Postural adjustments are involuntary muscular activities that accompany the voluntary movement.These activities spread over adjacent muscles and create “chains” that reach the available support points
Very little attention has been given to the linkage between the development of postural control and the maturation of such neural structure. Aiming to elucidate this topic, we explored quiet stance and gait initiation in children affected by Pediatric Cerebellar Ataxia (PCA), used as a model of cerebellar dysfunction vs. a healthy control group of comparable age
It has been observed that the compensatory role of the cerebellum contributes to preventing the full manifestation of the typical motor symptoms during the initial stage of Parkinson’s disease (PD); this compensatory ability saturates with time, leading these patients to develop cerebellar symptoms too [58]. These pieces of evidence allow arguing that, reciprocally, intact basal ganglia may compensate for cerebellar deficits.

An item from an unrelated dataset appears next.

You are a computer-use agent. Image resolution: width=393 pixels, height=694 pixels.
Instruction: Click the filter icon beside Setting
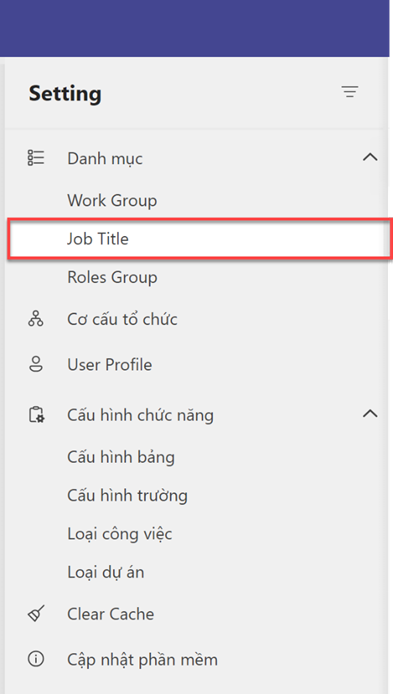point(350,92)
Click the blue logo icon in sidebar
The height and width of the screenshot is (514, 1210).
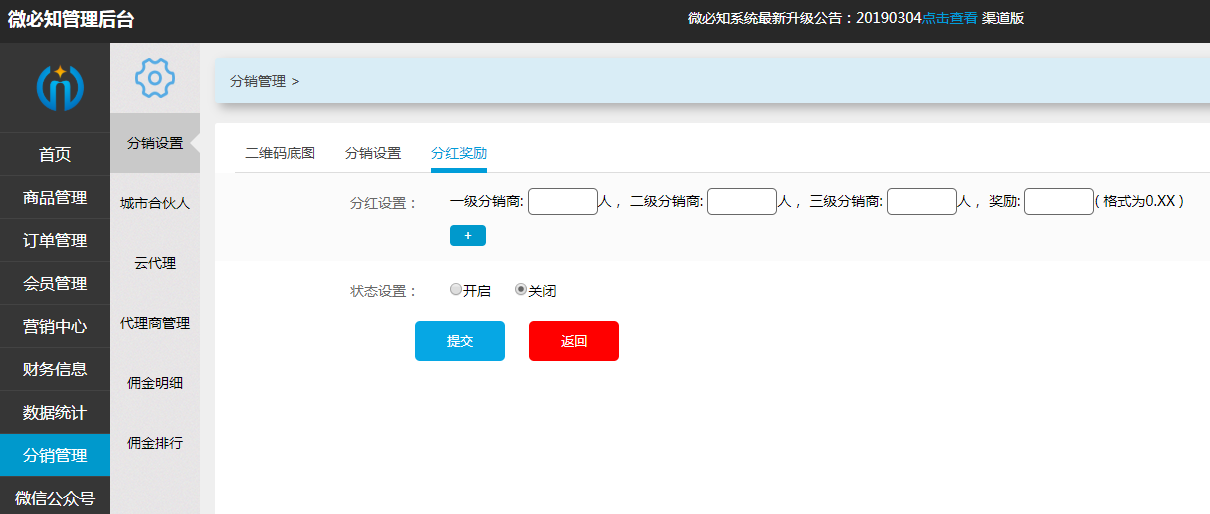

This hypothesis is still to be demonstrated, but should it be proved, it would provide a straightforward explanation for the graded postural impairments we found in children affected by PCA, as well as for the worse impairments reported in adult patients with cerebellar ataxia [46]

Summary

Introduction

Postural adjustments are involuntary muscular activities that accompany the voluntary movement. These activities spread over adjacent muscles and create “chains” that reach the available support points (in many cases, the ground). Such chains allow fine-tuning the body equilibrium, in order to adapt it to the mechanical needs of the ensuing movement. When flexing both arms at the shoulder, postural actions develop in a dorsal muscle chain, including Erector Spinae (ES), Biceps. Instead, when rising on tiptoes, involuntary bursts of activity develop in Tibialis Anterior (TA) muscles, so as.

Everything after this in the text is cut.